That said, symmetric extensions do indeed show a great deal of similarity with Galois theory. Some work, notably that of Serge Grigorieff [Intermediate Submodels and Generic Extensions in Set Theory, Annals of Mathematics 101 (1975), 447–490] shows that there is indeed a way to understand intermediate forcing extensions in a manner extremely similar to the way understand field extensions through Galois theory. Some have even pushed this analogy so far as to study some problems roughly analogous to the Inverse Galois Problem in this context, for example [Groszek and Laver, Finite groups of OD-conjugates, Period. Math. Hungar. 18 (1987), 87–97].
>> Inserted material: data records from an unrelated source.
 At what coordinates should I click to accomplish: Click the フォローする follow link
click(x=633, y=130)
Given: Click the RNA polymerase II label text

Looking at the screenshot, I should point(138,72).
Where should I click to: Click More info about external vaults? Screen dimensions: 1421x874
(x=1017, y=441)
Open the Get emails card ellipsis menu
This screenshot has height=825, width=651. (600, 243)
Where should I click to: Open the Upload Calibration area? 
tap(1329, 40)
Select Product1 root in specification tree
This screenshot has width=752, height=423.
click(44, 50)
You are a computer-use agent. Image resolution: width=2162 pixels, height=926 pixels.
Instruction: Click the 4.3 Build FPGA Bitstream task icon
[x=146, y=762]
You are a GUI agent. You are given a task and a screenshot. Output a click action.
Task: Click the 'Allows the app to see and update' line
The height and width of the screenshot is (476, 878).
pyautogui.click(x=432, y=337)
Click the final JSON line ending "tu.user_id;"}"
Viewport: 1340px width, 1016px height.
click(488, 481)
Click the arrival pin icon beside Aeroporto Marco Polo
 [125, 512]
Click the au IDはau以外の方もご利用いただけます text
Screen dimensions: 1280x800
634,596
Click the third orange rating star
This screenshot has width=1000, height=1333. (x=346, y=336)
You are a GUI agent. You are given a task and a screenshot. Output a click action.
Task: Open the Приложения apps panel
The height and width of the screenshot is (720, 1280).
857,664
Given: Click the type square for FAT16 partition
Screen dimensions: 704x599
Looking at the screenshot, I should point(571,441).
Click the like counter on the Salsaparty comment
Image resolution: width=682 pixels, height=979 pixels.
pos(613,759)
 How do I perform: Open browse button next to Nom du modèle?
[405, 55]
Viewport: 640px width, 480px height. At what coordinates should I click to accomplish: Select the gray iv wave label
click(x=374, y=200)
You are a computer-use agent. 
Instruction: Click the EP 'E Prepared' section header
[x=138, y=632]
There are some very algebraic ways of understanding forcing and symmetric models in a more global sense. For example, forcing extensions correspond in a well-understood way to the category of complete Boolean algebras under complete embeddings. Moreover, the automorphism groups of these algebras plays a crucial role in our understanding of the inner model structure of forcing extensions. An even farther reaching approach comes from transposing the sheaf constructions from topos theory into the set-theoretic context [Blass and Scedrov, Freyd's models for the independence of the axiom of choice, Mem. Amer. Math. Soc. 79 (1989), no. 404]. One could argue that this suggests a stronger analogy with topology rather than algebra, but there are plenty of very deep analogies between Galois theory and topology.

The above is not a complete survey of these types of connections, it is just to demonstrate that connections do exist and that they have been looked at and useful for a long time. Because of the relative sparsity of the literature, one could argue that these aspects are underdeveloped but that is hasty judgement. The truth is that there appear to be disappointingly few practical aspects to this kind of approach, perhaps because they are not relevant to most current questions in set theory or perhaps for deeper reasons. For example, the inner model structure of the first (and largely regarded as the simplest) forcing extension, namely the simple Cohen extension, is incredibly rich and complex [Abraham and Shore, The degrees of constructibility of Cohen reals, Proc. London Math. Soc. 53 (1986), 193–208] and there does not appear to be a reasonable higher-level approach that may help us sort through this quagmire in a similar way that Galois theory can help us sort through the complex structure of $\overline{\mathbb{Q}}$.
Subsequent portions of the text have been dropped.